分层强化学习Hierarchical RL
分层强化学习的动机
想象你要完成一个任务:收拾房间。
这个任务太复杂了——你需要把衣服叠好放进衣柜,把书放到书架,把垃圾扔进垃圾桶,还要擦桌子。如果让你直接从”观察状态”到”执行动作”一步搞定,那强化学习根本学不会,因为奖励信号太稀疏了(可能只有把所有东西收拾完才给一个正向奖励)。
但人类不是这么干活的。我们会分层抽象:
- 高层目标:先收拾卧室
- 中层目标:叠衣服 → 放进衣柜
- 低层动作:伸手、抓取、移动、放下
这就是分层强化学习(Hierarchical RL, HRL)的核心思想:把复杂任务分解成多层嵌套的子任务,每层关注不同的时间尺度和抽象级别。
分层RL的优势:
- 解决稀疏奖励:子任务有自己的内部奖励信号
- 迁移泛化:高层学到的技能可以迁移到新任务
- 样本效率:低层技能可以在多个任务中复用
- 长时程规划:不同层次的策略处理不同时间尺度的决策
Options框架:子策略和终止条件
Options框架是Sutton、Precup和Singh在1999年提出的经典理论,是分层RL的基石。
核心概念是Option——一个”半自动”的策略,包含三个部分:
- 内部策略 :在option内部如何选择动作
- 终止条件 :在什么状态下option结束
- 起始条件 :在什么状态下可以开始这个option
class Option:
def __init__(self, policy, termination_fn, action_space):
self.policy = policy # 内部策略网络
self.termination_fn = termination_fn # 终止条件
self.action_space = action_space
def act(self, state):
return self.policy(state)
def should_terminate(self, state):
return self.termination_fn(state)
class OptionCritic:
def __init__(self, state_dim, num_options, action_dim):
self.num_options = num_options
# 每个option有自己的策略
self.policies = [MLP(state_dim, action_dim) for _ in range(num_options)]
# 每个option有自己的Q值函数
self.Q = [MLP(state_dim, num_options) for _ in range(num_options)]
# 每个option有自己的终止概率
self.beta = [MLP(state_dim, 1) for _ in range(num_options)]
# 当前激活的option
self.current_option = 0
def select_option(self, state):
"""选择进入哪个option"""
# 用meta-policy选择
state_t = torch.FloatTensor(state).unsqueeze(0)
with torch.no_grad():
q_values = torch.stack([Q(state_t) for Q in self.Q])
self.current_option = q_values.argmax().item()

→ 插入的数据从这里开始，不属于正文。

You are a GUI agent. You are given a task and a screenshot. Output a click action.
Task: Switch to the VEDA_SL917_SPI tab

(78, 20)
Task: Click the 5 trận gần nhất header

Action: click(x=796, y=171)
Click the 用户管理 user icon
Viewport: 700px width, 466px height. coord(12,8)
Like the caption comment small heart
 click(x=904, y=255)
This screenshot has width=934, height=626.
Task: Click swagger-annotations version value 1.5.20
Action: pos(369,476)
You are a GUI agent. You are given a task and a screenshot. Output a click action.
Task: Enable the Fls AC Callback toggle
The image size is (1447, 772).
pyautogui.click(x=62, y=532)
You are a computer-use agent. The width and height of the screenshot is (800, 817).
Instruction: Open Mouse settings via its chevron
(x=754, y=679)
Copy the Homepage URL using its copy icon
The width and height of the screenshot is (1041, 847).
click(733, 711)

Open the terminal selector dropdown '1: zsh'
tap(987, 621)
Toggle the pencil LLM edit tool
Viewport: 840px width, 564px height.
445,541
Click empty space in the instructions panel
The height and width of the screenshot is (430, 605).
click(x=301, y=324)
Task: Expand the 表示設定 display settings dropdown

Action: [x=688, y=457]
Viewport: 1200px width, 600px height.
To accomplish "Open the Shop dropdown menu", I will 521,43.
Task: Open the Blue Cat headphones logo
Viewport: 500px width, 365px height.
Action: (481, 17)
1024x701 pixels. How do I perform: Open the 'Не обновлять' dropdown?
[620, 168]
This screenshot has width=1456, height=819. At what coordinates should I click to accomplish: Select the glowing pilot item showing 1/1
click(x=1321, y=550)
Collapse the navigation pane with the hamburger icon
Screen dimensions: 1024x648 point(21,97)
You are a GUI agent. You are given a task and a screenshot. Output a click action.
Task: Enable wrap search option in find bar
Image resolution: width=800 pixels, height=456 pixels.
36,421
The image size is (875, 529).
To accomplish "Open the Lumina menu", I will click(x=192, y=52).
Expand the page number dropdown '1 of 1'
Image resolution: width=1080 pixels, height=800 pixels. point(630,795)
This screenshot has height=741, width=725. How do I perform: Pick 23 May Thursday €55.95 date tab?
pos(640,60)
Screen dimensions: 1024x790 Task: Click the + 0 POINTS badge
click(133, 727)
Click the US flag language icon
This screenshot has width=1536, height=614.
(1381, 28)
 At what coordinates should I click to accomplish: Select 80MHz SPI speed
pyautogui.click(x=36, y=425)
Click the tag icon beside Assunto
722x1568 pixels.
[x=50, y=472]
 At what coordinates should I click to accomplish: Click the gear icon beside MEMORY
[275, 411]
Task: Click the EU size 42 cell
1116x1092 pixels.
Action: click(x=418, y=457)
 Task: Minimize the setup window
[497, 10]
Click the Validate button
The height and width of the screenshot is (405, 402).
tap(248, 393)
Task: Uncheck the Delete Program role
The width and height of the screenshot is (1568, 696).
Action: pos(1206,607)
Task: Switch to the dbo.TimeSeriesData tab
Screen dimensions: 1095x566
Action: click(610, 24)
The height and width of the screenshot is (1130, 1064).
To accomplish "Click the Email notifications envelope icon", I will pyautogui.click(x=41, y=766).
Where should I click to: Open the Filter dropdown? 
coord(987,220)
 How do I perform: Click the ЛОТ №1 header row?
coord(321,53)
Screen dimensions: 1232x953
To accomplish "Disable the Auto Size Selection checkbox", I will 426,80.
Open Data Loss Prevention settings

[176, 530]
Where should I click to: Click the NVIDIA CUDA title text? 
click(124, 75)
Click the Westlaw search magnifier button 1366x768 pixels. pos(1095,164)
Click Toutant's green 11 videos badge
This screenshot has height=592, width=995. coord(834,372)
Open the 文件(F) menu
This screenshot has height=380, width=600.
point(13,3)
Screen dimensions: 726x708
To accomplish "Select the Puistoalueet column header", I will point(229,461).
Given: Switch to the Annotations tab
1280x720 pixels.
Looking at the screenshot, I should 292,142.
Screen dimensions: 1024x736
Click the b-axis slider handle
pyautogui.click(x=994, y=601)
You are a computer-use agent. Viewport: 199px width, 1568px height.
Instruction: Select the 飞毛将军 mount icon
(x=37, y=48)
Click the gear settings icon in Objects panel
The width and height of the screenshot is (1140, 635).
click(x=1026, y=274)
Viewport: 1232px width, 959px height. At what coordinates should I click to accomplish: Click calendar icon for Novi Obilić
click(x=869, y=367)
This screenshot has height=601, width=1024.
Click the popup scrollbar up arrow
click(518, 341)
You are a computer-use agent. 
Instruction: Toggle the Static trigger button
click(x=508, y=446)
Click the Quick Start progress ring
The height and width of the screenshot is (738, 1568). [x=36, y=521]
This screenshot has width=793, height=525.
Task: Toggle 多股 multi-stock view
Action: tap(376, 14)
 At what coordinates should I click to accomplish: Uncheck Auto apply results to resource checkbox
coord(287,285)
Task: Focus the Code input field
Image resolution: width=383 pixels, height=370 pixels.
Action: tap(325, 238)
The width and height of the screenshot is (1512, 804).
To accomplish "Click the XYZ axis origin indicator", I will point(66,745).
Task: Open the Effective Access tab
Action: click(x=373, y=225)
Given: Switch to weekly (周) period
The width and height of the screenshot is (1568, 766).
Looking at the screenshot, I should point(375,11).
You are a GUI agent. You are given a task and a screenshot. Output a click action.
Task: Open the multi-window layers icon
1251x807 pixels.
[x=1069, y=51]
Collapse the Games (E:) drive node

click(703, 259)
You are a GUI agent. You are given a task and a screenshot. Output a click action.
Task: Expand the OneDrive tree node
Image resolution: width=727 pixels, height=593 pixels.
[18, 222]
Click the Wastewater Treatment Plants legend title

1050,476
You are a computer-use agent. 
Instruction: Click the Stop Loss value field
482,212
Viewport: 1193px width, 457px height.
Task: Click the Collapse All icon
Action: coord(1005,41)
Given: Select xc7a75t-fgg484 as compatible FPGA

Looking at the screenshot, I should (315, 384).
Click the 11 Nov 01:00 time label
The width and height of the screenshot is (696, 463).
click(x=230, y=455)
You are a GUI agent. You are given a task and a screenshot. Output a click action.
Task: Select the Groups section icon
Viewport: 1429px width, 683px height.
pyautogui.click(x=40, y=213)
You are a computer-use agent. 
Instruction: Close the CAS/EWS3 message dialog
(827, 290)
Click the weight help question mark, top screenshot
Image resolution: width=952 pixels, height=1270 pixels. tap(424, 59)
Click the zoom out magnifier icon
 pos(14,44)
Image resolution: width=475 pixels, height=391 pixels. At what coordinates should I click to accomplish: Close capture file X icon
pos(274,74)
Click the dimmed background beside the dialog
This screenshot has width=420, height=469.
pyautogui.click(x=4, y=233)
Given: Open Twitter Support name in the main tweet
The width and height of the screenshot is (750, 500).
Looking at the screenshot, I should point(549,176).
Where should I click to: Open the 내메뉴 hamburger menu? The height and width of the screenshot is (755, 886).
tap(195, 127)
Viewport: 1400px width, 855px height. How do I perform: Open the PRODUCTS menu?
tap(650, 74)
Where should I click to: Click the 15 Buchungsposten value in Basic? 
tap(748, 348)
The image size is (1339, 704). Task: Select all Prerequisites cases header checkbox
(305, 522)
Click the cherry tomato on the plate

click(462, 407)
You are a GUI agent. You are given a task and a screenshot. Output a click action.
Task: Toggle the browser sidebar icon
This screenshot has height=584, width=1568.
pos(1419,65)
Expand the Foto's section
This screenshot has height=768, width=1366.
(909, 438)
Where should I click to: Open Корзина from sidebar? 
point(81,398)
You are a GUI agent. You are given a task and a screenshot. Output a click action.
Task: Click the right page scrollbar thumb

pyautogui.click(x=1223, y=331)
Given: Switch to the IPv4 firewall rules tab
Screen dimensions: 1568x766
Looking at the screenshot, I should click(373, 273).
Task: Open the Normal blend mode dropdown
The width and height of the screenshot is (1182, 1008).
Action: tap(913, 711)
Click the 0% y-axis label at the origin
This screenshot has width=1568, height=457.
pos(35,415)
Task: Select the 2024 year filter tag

return self.current_option
def act(self, state):
"""在当前option下选择动作"""
state_t = torch.FloatTensor(state).unsqueeze(0)
with torch.no_grad():
action = self.policies[self.current_option](state_t)
return action
def should_terminate(self, state):
"""检查是否终止当前option"""
state_t = torch.FloatTensor(state).unsqueeze(0)
with torch.no_grad():
prob = torch.sigmoid(self.beta[self.current_option](state_t))
return random.random() < prob.item()Option的更新比较特殊,需要同时更新策略和终止条件:
def update_option(self, option_idx, states, actions, rewards, next_states, dones):
"""更新一个option"""
states = torch.FloatTensor(states)
actions = torch.FloatTensor(actions)
rewards = torch.FloatTensor(rewards)
next_states = torch.FloatTensor(next_states)
# Option-Internal Q值
Q_u = self.Q[option_idx](states, actions)
# 终止概率
termination_prob = torch.sigmoid(self.beta[option_idx](next_states))
# 下一个状态的最佳option
with torch.no_grad():
next_Q_values = torch.stack([Q(next_states) for Q in self.Q])
next_best_option = next_Q_values.argmax(dim=1)
# 如果终止,用V值;否则用Q值
next_Q = (1 - termination_prob) * \
torch.gather(next_Q_values, 1, next_best_option.unsqueeze(1)).squeeze()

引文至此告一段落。